The Triumph of Waste
The epigraph titled, The triumph of Waste, is an inscription engraved on a white square block of marble, that reads in Greek the phrase “Shit on Art “. The phrase was originally written, in Greek language, with a black marker by an unknown person on the marble wall of a public building in the Athens, Greece. A photograph of the phrase serves as an archival material to the marble epigraph which is digitally carved to accurately transfer the unique hand writing and grammar errors of the anonymous writer.
This anonymous phrase on the wall is one of the many wall writings from various groups of people or individuals, their words stand as fragments of displaced autonomous text, often protesting against the system or in some way attempting to express personal thoughts and feelings of any kind. These ephemeral texts -markings, are vandalizing public and private property, buildings and monuments and are all over the city turning public space into an ambiguous open diary.
The extraction and appropriation of the street phrase “Shit on Art” chosen to create the marble epigraph, The Triumph Of Waste, is more of an artistic gesture than an elaborate work on marble, it is an ironical commentary, that fashions the formal style of the memorial marble plaques juxtaposed to the marginalized, street language of the graffiti, in order to question the role that contemporary art and artworks have in the context of our consumer society.

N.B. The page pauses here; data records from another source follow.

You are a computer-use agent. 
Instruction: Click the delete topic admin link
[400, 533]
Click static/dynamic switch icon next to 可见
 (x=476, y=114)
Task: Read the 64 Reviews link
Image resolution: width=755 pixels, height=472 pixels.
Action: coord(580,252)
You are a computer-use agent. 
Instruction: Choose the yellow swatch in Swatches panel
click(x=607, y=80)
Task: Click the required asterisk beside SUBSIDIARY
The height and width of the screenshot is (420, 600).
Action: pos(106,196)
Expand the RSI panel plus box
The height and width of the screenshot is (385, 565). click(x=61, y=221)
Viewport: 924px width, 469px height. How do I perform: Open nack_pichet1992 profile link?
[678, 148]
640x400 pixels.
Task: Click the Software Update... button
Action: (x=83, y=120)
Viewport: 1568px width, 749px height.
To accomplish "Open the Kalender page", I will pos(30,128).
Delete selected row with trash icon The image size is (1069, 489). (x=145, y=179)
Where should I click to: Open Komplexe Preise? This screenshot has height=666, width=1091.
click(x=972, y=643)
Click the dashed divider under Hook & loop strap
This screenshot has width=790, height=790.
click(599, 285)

In that respect the luxury which evokes the materiality of the white marble, along with its universal symbolism as the product of high culture in the works of fine art, comes in direct opposition to the very phrase that is inscribed on it, creating an antithesis which insults the very things it symbolizes.
* Installation, marble plaque engraved, archival photograph of original graffiti wall writing, dark room, dim spot light, wooden stool, wallpaper with printed text from the essay by Helio Oiticica, Aparecimento do suprasensorial na arte brasileira., Rio de Janeiro, n.13, 1968, Rio de Janeiro, 1968.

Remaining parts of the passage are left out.